In Österreich sind von der Paratuberkulose hauptsächlich Rinder betroffen, der Erreger konnte jedoch auch beim kleinen Wiederkäuer und Wildwiederkäuer nachgewiesen werden (Sodoma et al. 2018). Seit dem Jahr 2006 besteht auf nationaler Ebene Anzeigepflicht für die klinische Form der Paratuberkulose bei Rindern, Schafen, Ziegen und Wildwiederkäuern in Gatterhaltung (Farmwild). Ziel dieses per Verordnung geregelten Überwachungsprogramms ist es, klinisch an Paratuberkulose erkrankte Tiere zu erfassen und aus den Beständen zu entfernen. Überdies erfolgen nach der labordiagnostischen Bestätigung gezielte Hygiene- und Managementmaßnahmen zur Senkung des Infektionsdrucks in den betroffenen Beständen (Khol et al. 2007). Im Jahr 2013 wurde im österreichischen Bundesland Tirol zusätzlich ein freiwilliges, für den Tierhalter kostenloses MAP-Überwachungs- und Bekämpfungsprogramm initiiert. Die teilnehmenden Milchviehbetriebe werden im Zwei-Jahres-Abstand mittels Sockentupfer und in Betrieben mit bis zu fünf Kühen mittels Sammelkot auf das Vorhandensein von MAP untersucht und erhalten mit zwei aufeinanderfolgenden negativen Ergebnissen den MAP-Status „unverdächtig“. Betriebe mit positivem MAP-Nachweis haben die Möglichkeit, mit der Untersuchung von Kot- bzw. Blutproben auf MAP bzw. MAP-spezifische Antikörper (Ak) auf Einzeltierebene getestet zu werden.

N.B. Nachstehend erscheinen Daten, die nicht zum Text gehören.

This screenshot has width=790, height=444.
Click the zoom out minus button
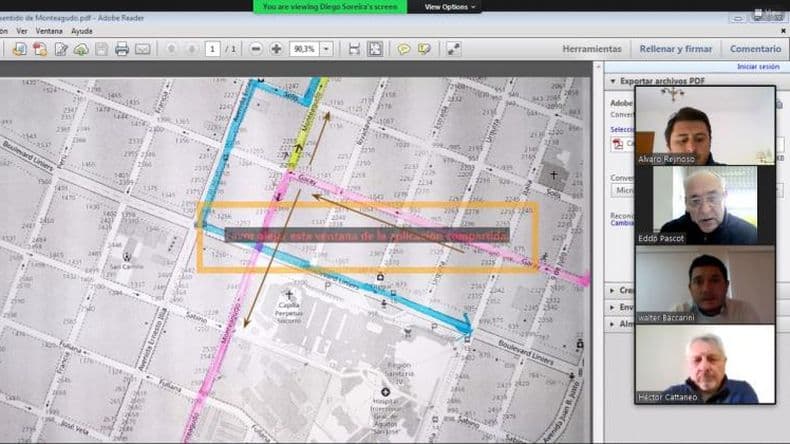256,49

Die Verringerung der weiteren Ausbreitung der Paratuberkulose, die Zertifizierung MAP-unverdächtiger Bestände sowie die Sicherung der Absatzmärkte für lebende Tiere und tierische Produkte werden als Ziele dieses Programms formuliert (Khol et al. 2019). Der letzte Punkt sei nochmals hervorgehoben, da die Tiroler Viehwirtschaft stark exportorientiert ist und der Handel mit Lebendtieren und tierischen Produkten besonders mit dem Nachbarland Italien zu sichern ist.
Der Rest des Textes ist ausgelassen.